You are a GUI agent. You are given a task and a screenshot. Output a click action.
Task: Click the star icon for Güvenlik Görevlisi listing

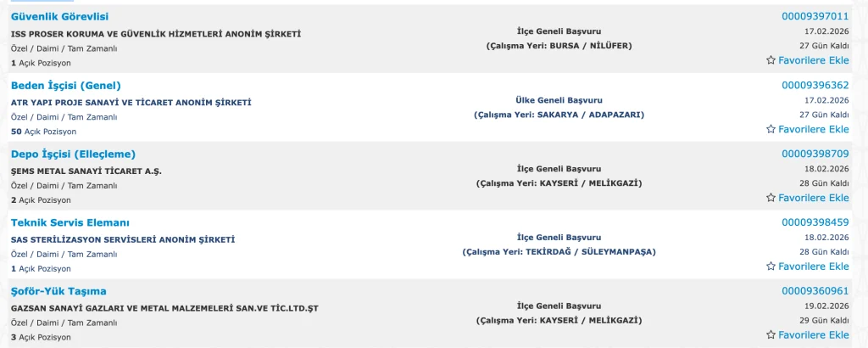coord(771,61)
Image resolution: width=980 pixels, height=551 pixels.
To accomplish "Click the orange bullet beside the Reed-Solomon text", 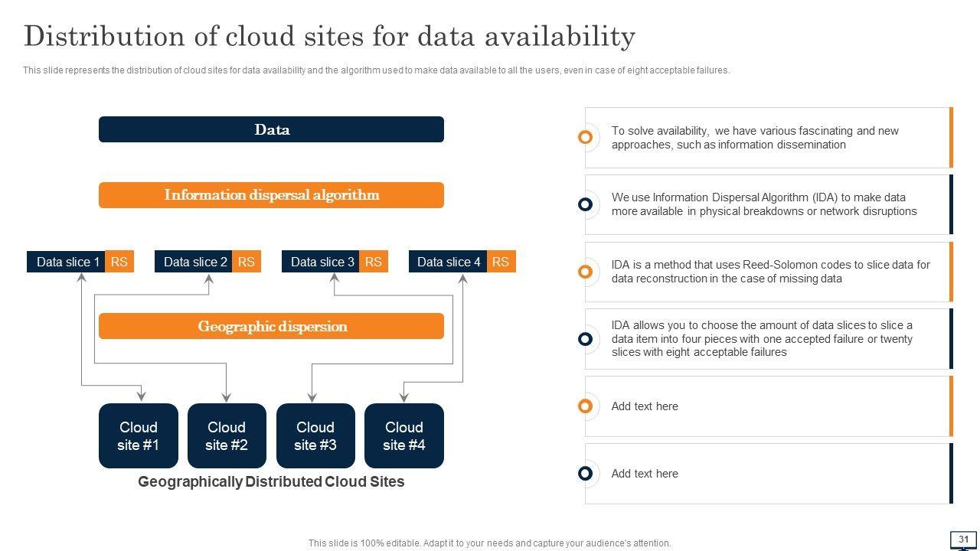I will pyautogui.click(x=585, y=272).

────────────────────

● **What to produce**: The required output is an exact copy of the lines from the start of the material above through the line containing "Image resolution: width=980", inclusive, with no pictures in it.

● **Solution to the exercise**:
You are a GUI agent. You are given a task and a screenshot. Output a click action.
Task: Click the star icon for Güvenlik Görevlisi listing

coord(771,61)
Image resolution: width=980 pixels, height=551 pixels.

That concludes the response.